OOH…YOU ARE AWFUL (1971)
Titles such as this film possesses are all too tempting to agree with waggishly when it comes to reviewing them. However, this lame film vehicle for Dick Emery deserves it. It’s a shame as Emery was a huge TV star of his own BBC sketch show between 1963-1981, and it’s easy to forget he pulled in up to 17 million viewers at its height for his versatile, double-entendre fuelled harmless bawdiness. As a child, I was very fond of his show, the drag-act, colourful and cheeky absurdity of his creations, similar in appeal and style to Benny Hill – with the added pleasure of his closing out-takes.
Somehow with the passing of time, Dick Emery has not been remembered with the same popularity as Hill or Morecambe and Wise for example. Granted, his material was much very much a broad traditional series of character turns, forged during military service in the Gang Show (which also produced Tony Hancock), but it’s only in recent years that modern comedians have cited him as an influence; Higson and Whitehouse, Mitchell and Webb and David Williams have all recognised and lovingly spoofed his work in their own shows.
OOH…YOU ARE AWFUL has a poor script that tries to shoehorn most of Emery’s gallery of characters into a semi-serious contrivance that alternates between showcasing them and attempting a crime story – resulting in an uneven tone, less than the sum of its parts. The first gag we see is an American tourist with a camera who stops to ask his sex-mad peroxide blonde directions, and soon regrets asking ‘her’ about her modelling potential for her partner: “I expect your boyfriend does you lots of times….in all kinds of positions.” Needless to say, she welcomes the double-meaning and with the famous titular line, pushes him over with full force.
The plot is built around Emery as an inveterate con-man who cannot resist fleecing people, even at his own risk.
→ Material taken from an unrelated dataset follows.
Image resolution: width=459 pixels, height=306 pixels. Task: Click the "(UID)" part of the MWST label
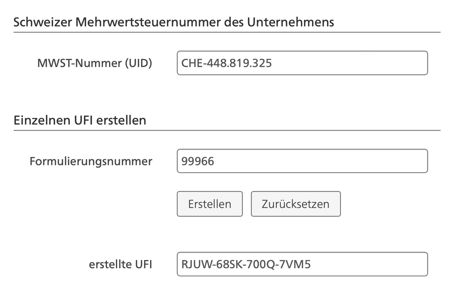(x=138, y=63)
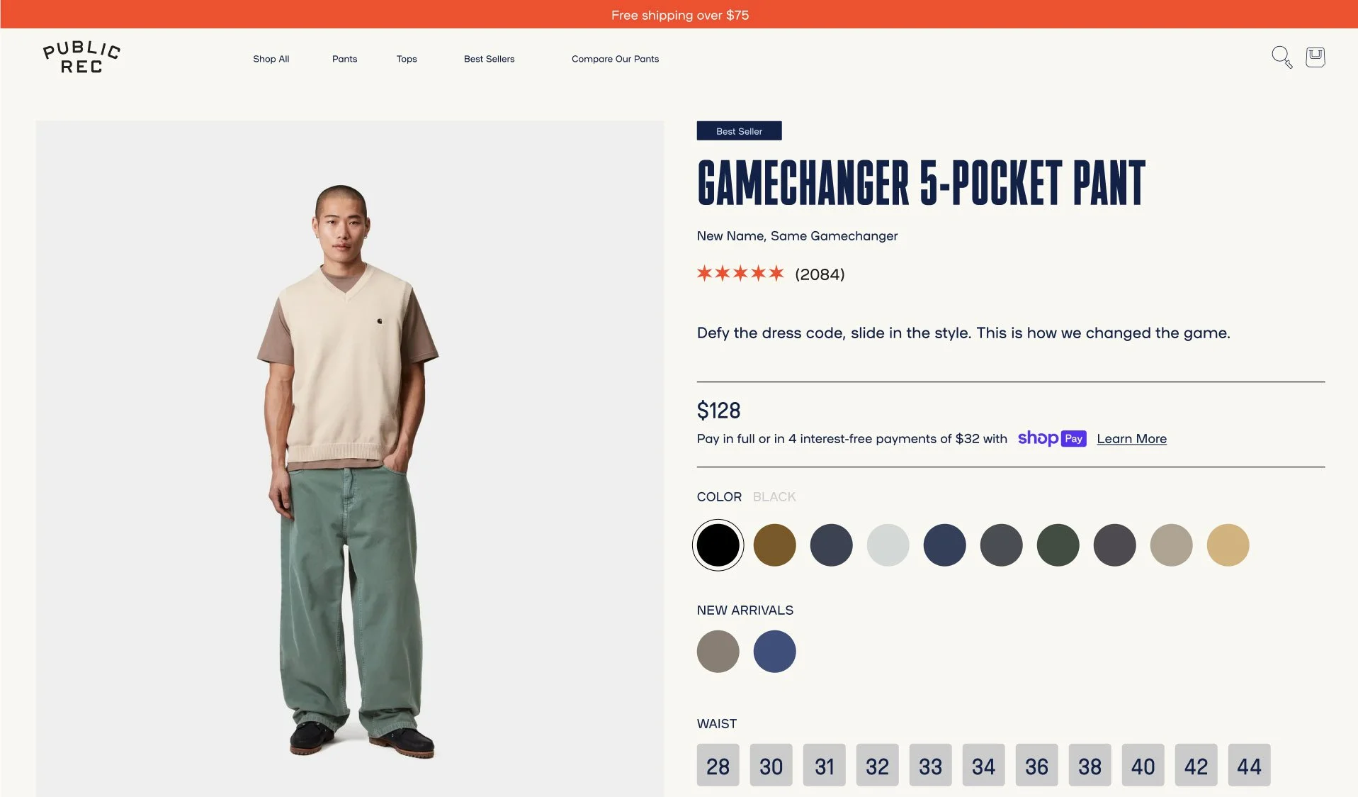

After an elaborate scheme staged within the Palace of Westminster where he and best pal Ronald Fraser scam a rich Italian car magnate and his son to the tune of £500,000 posing as marriage brokers on behalf of Princess Anne, instead of settling for this colossal score, he sells a dog he doesn’t own to an American couple at the airport. This results in a stretch behind bars, following which Lacey is killed by one of the two crime syndicates who come after them (both the Roman Mafia and a Welsh mob) before he can reveal the details of the Swiss bank account where their stash was deposited. Fortunately, Fraser had a penchant for tattoos, having a ‘skin directory’ inked on himself of all his conquests and also even more bizarrely spreading the bank details across the buttocks of each of four of his ladies.
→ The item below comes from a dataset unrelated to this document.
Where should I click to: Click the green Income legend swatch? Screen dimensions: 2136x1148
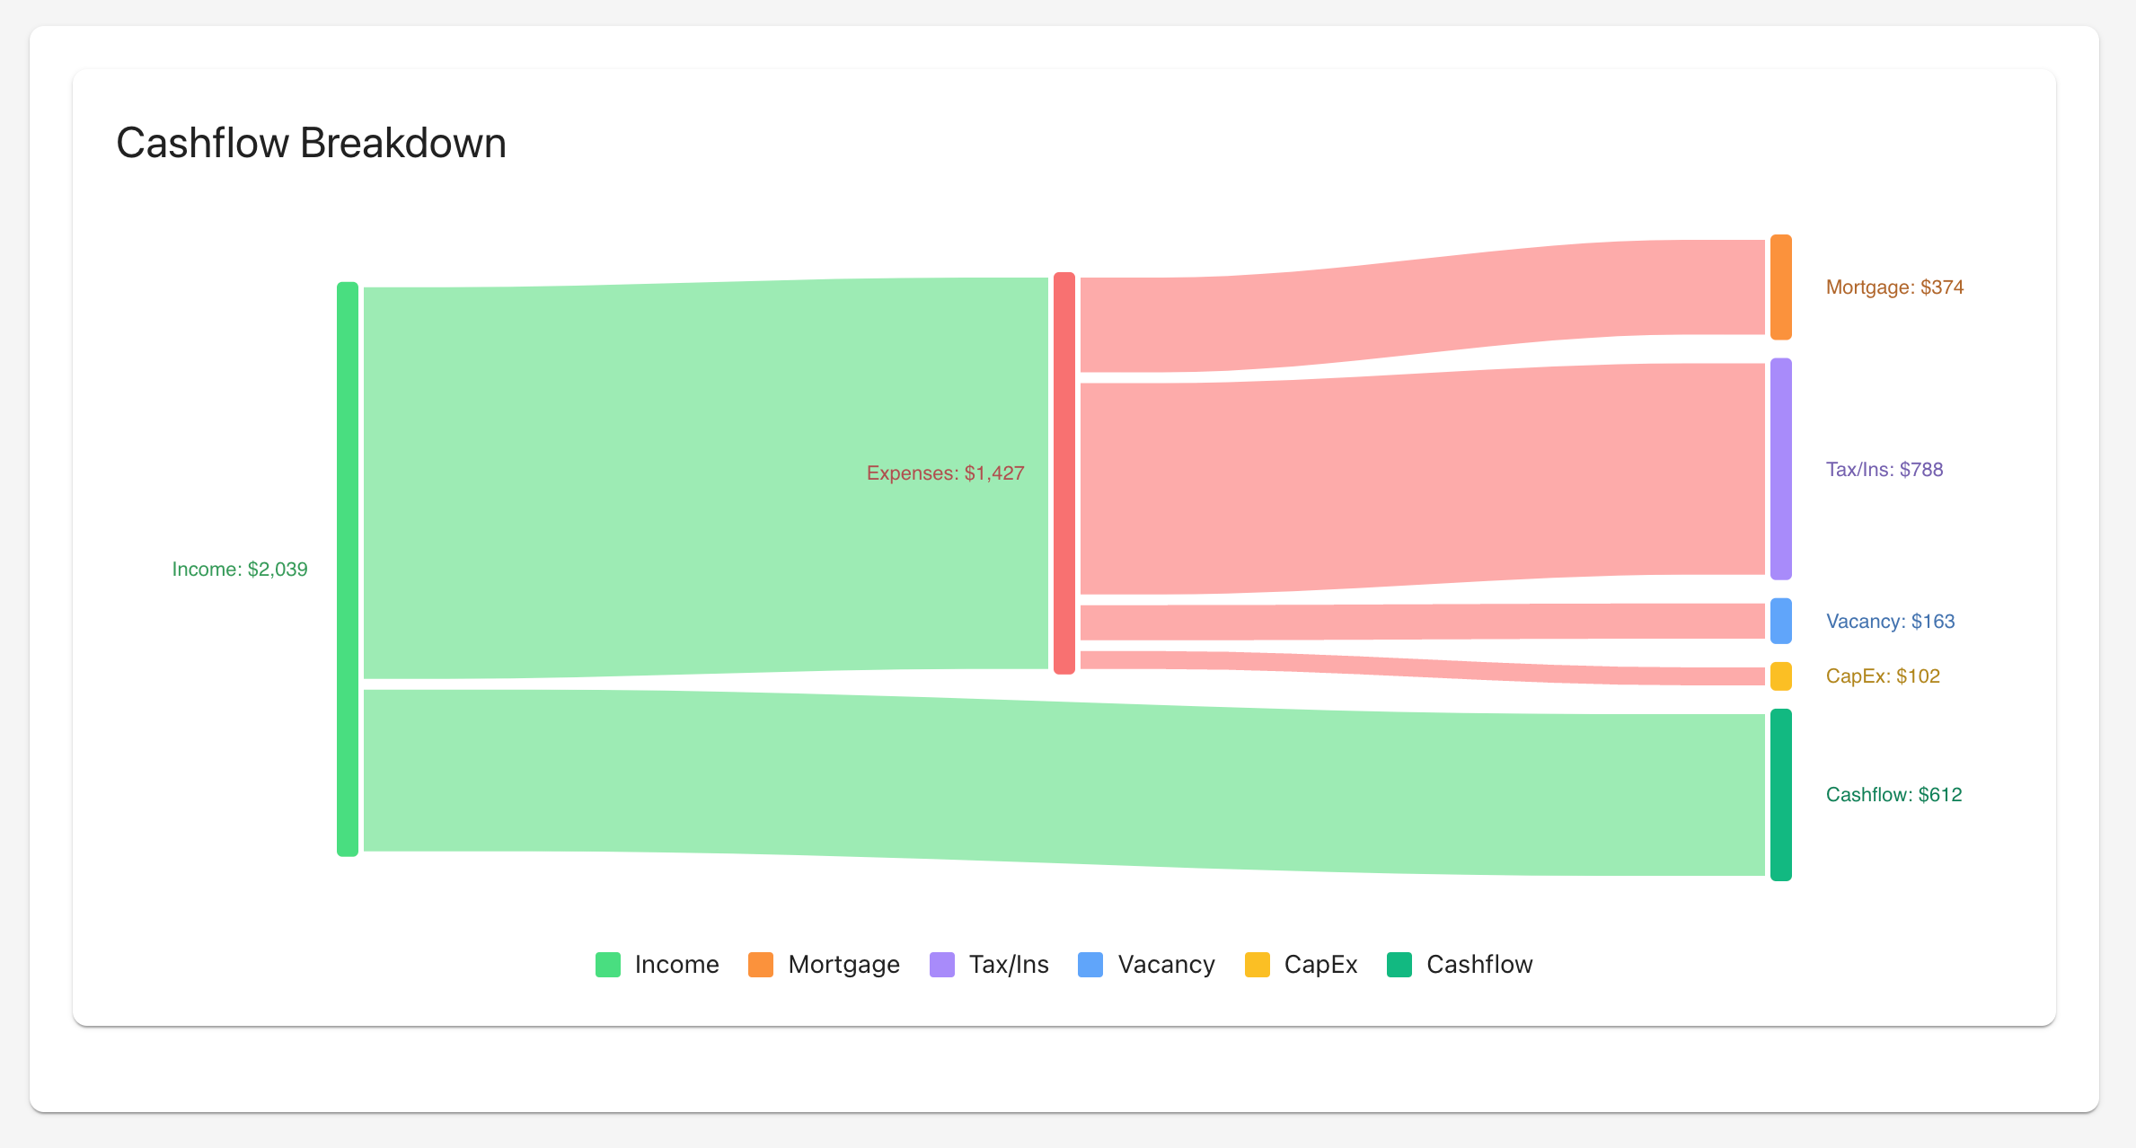608,965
Cue some low-frequency seaside postcard naughtiness as Emery channels more of his rogues gallery as disguises to enable him to contrive seeing or snapping each woman’s particulars. He adopts the toothsome vicar character but as a solicitor to ensnare his first victim. Then he becomes a cockney society wedding photographer to snap the bride compromisingly on her big day. Next up, he uses his crusty old grandad role - as a butler - to inveigle his way into the home of Liza Goddard. She is already in the process of being unwittingly conned by William ‘Schh-you-know-who’ Franklin whose fake Texan accent bounces around Australia like a kangaroo. I’ll be charitable and suggest he was being delibarately unconvincing, before Emery privately rumbles him and hey team up temporarily. The last TV character he ropes in is the same busty blonde at the beginning, this time to infiltrate a female policewomen’s training college, where he finds the final part of the account details on the bum of his PT instructor. It’s a shame there was no room for his amusingly dim denim-clad yob, but fans of Hettie, his horn-rimmed repressed old bird get a look-in when Emery needs to escape his house under surveillance to flee to Switzerland. His plan goes awry though when the Italians finally collar him, crate him up and dispatch him to la Cosa Nostra.
There’s an upbeat ending however. Tully convinces the Mafia that he is worth more in revenue to them alive, and sure enough our final sight of him is as a Cardinal at St Peter’s tricking another gullible American into a possible twenty million dollar donation.
With a funnier less functional script and an upbeat energetic tone, this could have worked – but there’s a leaden mood overhanging OOH…YOU ARE AWFUL. The comedy impersonations sit awkwardly in service of a serious plot. Never mind. Dick Emery was to have years more success in his native habitat in the TV sketch series before his death in 1982.